“The Pleasure Pilgrim” by Ella D’Arcy

Gah, what a disturbing story.

D’Arcy’s psychology and characterization of her characters is troublingly accurate. Lulie—what a ridiculously appropriate name, by the way—is portrayed in such a way that the reader continues to doubt her sincerity as Campbell does, but not so much so that the reader cannot imagine that Lulie has not turned a new leaf, if you will pardon the cliché. Or that she is simply young and naïve but not vindictive. Most likely this young woman is a nymphomaniac, so caught up in her fantasies that she destroys herself.

However, D’Arcy encourages the reader to question the conditions of Lulie’s suicide. Was it accidental or intentional? As tiring as Mayne’s monologues have become by that point, he presents a somewhat believable argument that perhaps Lulie did not realize that the chamber she was about to fire was loaded. As skilled as she seemed with guns, however, I’m inclined to think that she knew that the chamber was full.

As disturbing as Lulie can be in the story, I found Mr. Campbell’s behaviour even more unsettling. D’Arcy presents this man as very uptight, very sexually-repressed, and very English. He lectures Lulie that,

to all right-thinking people, a young girl’s kisses are something pure, something sacred, not to be offered indiscriminately to every fellow she meets. Ah, you don’t know what you have lost! You have seen a fruit that has been handled, that has lost its bloom?
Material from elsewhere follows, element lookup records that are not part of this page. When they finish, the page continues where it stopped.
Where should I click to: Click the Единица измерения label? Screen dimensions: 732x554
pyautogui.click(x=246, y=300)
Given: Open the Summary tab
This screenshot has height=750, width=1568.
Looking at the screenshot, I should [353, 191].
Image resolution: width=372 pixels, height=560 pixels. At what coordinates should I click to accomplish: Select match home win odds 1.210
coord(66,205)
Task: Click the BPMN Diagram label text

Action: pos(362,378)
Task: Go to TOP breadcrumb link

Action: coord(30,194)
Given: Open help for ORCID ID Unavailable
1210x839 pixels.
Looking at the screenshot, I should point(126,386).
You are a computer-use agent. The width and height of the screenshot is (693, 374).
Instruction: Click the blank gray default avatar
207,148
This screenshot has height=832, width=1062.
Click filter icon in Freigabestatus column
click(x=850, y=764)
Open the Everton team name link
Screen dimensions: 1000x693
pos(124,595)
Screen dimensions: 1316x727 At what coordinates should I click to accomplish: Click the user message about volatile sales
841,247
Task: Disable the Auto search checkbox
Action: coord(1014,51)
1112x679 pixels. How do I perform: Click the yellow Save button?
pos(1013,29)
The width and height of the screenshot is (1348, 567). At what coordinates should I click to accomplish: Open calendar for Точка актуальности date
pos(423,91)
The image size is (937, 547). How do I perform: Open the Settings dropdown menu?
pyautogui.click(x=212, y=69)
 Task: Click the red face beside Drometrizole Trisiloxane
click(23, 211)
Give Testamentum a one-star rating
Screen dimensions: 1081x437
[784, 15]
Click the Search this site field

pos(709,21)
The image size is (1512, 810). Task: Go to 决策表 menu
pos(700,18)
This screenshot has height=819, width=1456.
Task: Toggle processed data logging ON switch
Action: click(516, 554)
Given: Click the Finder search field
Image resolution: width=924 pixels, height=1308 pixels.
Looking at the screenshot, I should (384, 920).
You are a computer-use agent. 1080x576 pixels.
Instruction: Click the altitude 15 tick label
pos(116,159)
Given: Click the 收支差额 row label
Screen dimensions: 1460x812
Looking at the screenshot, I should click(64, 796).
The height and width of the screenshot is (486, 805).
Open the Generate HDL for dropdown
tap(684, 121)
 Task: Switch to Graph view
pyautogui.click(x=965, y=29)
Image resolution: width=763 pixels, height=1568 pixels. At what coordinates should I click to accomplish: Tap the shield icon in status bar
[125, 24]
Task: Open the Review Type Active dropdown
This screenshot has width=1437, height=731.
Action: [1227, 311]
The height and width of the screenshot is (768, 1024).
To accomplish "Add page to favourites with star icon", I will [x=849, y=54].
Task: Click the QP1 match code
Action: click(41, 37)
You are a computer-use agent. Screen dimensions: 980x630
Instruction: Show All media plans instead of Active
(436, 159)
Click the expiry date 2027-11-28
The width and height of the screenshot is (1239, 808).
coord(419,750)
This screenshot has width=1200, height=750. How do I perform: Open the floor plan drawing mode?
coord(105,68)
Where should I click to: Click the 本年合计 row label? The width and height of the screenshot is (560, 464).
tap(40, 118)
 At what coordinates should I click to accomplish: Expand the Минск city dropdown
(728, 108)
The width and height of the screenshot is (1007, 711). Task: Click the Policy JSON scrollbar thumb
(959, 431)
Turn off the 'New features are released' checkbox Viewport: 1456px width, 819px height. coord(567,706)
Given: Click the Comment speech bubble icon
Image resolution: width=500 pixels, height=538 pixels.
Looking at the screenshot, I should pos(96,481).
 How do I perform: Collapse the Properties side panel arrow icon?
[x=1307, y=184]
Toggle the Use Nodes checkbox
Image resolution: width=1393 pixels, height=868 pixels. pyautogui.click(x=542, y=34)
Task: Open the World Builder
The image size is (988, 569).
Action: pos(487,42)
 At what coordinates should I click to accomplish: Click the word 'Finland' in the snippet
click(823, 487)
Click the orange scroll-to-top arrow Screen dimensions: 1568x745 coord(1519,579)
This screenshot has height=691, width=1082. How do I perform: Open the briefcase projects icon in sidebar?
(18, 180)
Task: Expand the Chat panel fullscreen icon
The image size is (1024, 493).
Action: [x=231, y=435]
You have seen primroses, spring flowers gathered and thrown away in the dust? And who enjoys the one, or picks up the others? And this is what you remind me of – only you have deliberately, of your own perverse will, tarnished your beauty, and thrown away all the modesty, the reticence, the delicacy, which make a young girl so infinitely dear. You revolt me, you disgust me. I want nothing from you but to be let alone.

Campbell’s description of a woman’s purity—not just her virginity, but her “purity”—is highly idealized. The speech seems to suggest that he would consider a woman defiled if she neglected to lower her eyes from a man’s gaze. This idealization of women’s chastity and modesty leads him to torment Lulie to the point of suggesting that only her suicide would convince him of her love for him. She does kill herself and yet he still is not convinced of her affection.

And what if she wasn’t a nymphomaniac? What if she was truly in love with Campbell, in whatever form of love a woman of her age and disposition could manage? The story also has the undertone that a woman with a promiscuous past, or even a rumored promiscuous past, can never redeem herself, even in death.